TASK INPUTS:

────────────────────────────────────────

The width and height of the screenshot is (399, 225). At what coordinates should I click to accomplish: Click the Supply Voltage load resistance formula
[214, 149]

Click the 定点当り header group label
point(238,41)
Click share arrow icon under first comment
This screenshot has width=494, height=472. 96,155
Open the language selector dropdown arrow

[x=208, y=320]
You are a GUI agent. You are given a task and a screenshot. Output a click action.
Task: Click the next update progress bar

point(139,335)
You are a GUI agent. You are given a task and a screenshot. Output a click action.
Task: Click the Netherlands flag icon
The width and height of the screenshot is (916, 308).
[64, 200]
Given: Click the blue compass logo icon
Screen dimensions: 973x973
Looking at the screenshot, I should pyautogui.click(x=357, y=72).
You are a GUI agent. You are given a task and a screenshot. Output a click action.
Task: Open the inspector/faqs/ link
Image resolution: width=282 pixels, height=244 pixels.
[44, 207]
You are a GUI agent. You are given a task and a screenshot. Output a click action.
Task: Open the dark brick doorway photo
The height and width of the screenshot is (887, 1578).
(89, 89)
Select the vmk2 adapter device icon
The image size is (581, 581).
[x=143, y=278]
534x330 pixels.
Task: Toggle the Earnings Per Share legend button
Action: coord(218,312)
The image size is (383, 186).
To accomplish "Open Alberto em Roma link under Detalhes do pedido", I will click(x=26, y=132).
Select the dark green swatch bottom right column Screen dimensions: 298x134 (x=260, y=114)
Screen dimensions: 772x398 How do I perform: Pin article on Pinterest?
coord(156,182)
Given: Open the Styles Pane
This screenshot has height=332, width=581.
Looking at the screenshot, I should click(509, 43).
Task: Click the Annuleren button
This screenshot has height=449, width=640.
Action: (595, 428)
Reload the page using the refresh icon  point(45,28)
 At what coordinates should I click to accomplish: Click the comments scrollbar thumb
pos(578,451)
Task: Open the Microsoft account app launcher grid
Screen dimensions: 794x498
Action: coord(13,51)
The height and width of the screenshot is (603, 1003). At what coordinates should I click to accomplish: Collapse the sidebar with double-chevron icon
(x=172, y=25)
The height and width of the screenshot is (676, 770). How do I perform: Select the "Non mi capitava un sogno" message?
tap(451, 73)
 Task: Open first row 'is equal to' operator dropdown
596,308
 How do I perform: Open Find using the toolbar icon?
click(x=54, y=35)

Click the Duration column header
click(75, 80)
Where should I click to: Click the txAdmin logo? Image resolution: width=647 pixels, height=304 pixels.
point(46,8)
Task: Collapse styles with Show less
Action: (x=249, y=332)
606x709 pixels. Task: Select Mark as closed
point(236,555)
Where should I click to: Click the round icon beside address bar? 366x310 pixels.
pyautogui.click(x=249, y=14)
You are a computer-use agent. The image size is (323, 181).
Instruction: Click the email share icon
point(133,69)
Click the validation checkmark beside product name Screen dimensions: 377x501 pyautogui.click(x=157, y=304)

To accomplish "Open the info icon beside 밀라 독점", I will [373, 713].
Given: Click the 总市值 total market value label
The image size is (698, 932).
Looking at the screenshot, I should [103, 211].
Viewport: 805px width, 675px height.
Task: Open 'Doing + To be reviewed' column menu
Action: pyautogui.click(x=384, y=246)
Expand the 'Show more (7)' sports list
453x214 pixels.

────────────────────────────────────────

REQUIREMENT: From the material above, retype precisely the lines between the line holding "Task: Click the Netherlands flag icon" and the line holding "Select the dark", inclusive, and nothing beyond them.

WRITTEN RESPONSE:
Task: Click the Netherlands flag icon
The width and height of the screenshot is (916, 308).
[64, 200]
Given: Click the blue compass logo icon
Screen dimensions: 973x973
Looking at the screenshot, I should pyautogui.click(x=357, y=72).
You are a GUI agent. You are given a task and a screenshot. Output a click action.
Task: Open the inspector/faqs/ link
Image resolution: width=282 pixels, height=244 pixels.
[44, 207]
You are a GUI agent. You are given a task and a screenshot. Output a click action.
Task: Open the dark brick doorway photo
The height and width of the screenshot is (887, 1578).
(89, 89)
Select the vmk2 adapter device icon
The image size is (581, 581).
[x=143, y=278]
534x330 pixels.
Task: Toggle the Earnings Per Share legend button
Action: coord(218,312)
The image size is (383, 186).
To accomplish "Open Alberto em Roma link under Detalhes do pedido", I will click(x=26, y=132).
Select the dark green swatch bottom right column Screen dimensions: 298x134 (x=260, y=114)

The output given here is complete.